Document needs scoping and positioning the profile at the start

[sbweeden]

The document should suggest at the beginning that this is one profile (not the only way) to deploy FIDO2 for consumer use cases. It is perfectly valid for there to be alternatives to this proposal, or for deployers to make alternative choices to what this profile suggests. This should lead to comments and PRs on this document focusing on the reasoning behind the decisions made in this profile rather than attempts to change or soften the approach and choices made within it (e.g. whether or not to use attestation, etc).

[maxhata]

Understanding WebAuthn's complexity for deployment, the "profile" concept might be a reasonable approach.
If that is the case, we have to position it appropriately in the document.

Let's run a hypothetical exercise using attestation as an example.
How much do we talk about it in the positioning section?
One example is such a note that I proposed, #23

In terms of attestation, if we "recommend" not to specify, our target RPs will not be all the consumer facing RPs.
For many RPs who provide services for consumers, attestation is very important.

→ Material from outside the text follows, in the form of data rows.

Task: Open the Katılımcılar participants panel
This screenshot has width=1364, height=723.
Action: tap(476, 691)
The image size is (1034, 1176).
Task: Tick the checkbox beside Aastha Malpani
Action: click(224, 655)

Such RPs include not only banks but also many other types of RPs. So we have to target the audience appropriately and "consumer" will not be the right terminology.

[keikoit]

I agree both with you. Currently this document seems to imply that this is the only way to FIDO.
I understood this is one profile example, in the other hand we should consider/identify our position as FIDO alliance, such as should be support attestation or not.